Start of Material supplied

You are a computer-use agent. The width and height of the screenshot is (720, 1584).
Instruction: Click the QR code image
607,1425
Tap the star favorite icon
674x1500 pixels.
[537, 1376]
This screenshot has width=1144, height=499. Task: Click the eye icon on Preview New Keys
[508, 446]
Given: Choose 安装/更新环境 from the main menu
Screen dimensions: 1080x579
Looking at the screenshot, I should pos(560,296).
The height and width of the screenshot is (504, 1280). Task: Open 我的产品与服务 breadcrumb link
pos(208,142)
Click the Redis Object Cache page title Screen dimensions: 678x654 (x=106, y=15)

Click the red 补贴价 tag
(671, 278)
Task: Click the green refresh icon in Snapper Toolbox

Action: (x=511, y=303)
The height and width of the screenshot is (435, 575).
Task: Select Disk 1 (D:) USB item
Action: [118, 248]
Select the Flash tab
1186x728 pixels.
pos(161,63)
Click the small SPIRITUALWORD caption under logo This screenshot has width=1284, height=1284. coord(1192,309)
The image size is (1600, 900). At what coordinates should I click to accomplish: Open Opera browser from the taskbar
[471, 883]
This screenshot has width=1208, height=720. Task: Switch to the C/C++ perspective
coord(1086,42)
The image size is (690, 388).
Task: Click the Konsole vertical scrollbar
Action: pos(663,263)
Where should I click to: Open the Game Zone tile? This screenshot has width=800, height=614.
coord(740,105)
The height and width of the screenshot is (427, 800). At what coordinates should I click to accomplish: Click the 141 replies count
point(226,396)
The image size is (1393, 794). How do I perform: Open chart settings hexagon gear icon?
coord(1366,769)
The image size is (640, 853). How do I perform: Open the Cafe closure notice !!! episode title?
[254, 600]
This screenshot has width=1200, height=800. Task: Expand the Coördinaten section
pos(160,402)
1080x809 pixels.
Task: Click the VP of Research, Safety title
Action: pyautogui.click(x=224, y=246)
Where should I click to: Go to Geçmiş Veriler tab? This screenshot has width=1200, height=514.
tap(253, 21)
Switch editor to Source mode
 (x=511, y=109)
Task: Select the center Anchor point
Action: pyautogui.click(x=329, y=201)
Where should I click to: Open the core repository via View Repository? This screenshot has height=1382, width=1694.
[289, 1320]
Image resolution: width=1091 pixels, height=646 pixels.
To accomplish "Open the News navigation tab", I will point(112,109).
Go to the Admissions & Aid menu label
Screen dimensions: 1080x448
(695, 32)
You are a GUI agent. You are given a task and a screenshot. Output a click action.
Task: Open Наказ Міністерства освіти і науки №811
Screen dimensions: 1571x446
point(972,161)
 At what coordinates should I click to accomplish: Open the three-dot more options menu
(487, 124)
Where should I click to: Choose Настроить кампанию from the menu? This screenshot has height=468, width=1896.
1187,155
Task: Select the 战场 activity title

End of Material supplied

> Task: Each line of the data needs to be repeated exactly.

> Exercise response:
You are a computer-use agent. The width and height of the screenshot is (720, 1584).
Instruction: Click the QR code image
607,1425
Tap the star favorite icon
674x1500 pixels.
[537, 1376]
This screenshot has width=1144, height=499. Task: Click the eye icon on Preview New Keys
[508, 446]
Given: Choose 安装/更新环境 from the main menu
Screen dimensions: 1080x579
Looking at the screenshot, I should pos(560,296).
The height and width of the screenshot is (504, 1280). Task: Open 我的产品与服务 breadcrumb link
pos(208,142)
Click the Redis Object Cache page title Screen dimensions: 678x654 (x=106, y=15)

Click the red 补贴价 tag
(671, 278)
Task: Click the green refresh icon in Snapper Toolbox

Action: (x=511, y=303)
The height and width of the screenshot is (435, 575).
Task: Select Disk 1 (D:) USB item
Action: [118, 248]
Select the Flash tab
1186x728 pixels.
pos(161,63)
Click the small SPIRITUALWORD caption under logo This screenshot has width=1284, height=1284. coord(1192,309)
The image size is (1600, 900). At what coordinates should I click to accomplish: Open Opera browser from the taskbar
[471, 883]
This screenshot has width=1208, height=720. Task: Switch to the C/C++ perspective
coord(1086,42)
The image size is (690, 388).
Task: Click the Konsole vertical scrollbar
Action: pos(663,263)
Where should I click to: Open the Game Zone tile? This screenshot has width=800, height=614.
coord(740,105)
The height and width of the screenshot is (427, 800). At what coordinates should I click to accomplish: Click the 141 replies count
point(226,396)
The image size is (1393, 794). How do I perform: Open chart settings hexagon gear icon?
coord(1366,769)
The image size is (640, 853). How do I perform: Open the Cafe closure notice !!! episode title?
[254, 600]
This screenshot has width=1200, height=800. Task: Expand the Coördinaten section
pos(160,402)
1080x809 pixels.
Task: Click the VP of Research, Safety title
Action: pyautogui.click(x=224, y=246)
Where should I click to: Go to Geçmiş Veriler tab? This screenshot has width=1200, height=514.
tap(253, 21)
Switch editor to Source mode
 (x=511, y=109)
Task: Select the center Anchor point
Action: pyautogui.click(x=329, y=201)
Where should I click to: Open the core repository via View Repository? This screenshot has height=1382, width=1694.
[289, 1320]
Image resolution: width=1091 pixels, height=646 pixels.
To accomplish "Open the News navigation tab", I will point(112,109).
Go to the Admissions & Aid menu label
Screen dimensions: 1080x448
(695, 32)
You are a GUI agent. You are given a task and a screenshot. Output a click action.
Task: Open Наказ Міністерства освіти і науки №811
Screen dimensions: 1571x446
point(972,161)
 At what coordinates should I click to accomplish: Open the three-dot more options menu
(487, 124)
Where should I click to: Choose Настроить кампанию from the menu? This screenshot has height=468, width=1896.
1187,155
Task: Select the 战场 activity title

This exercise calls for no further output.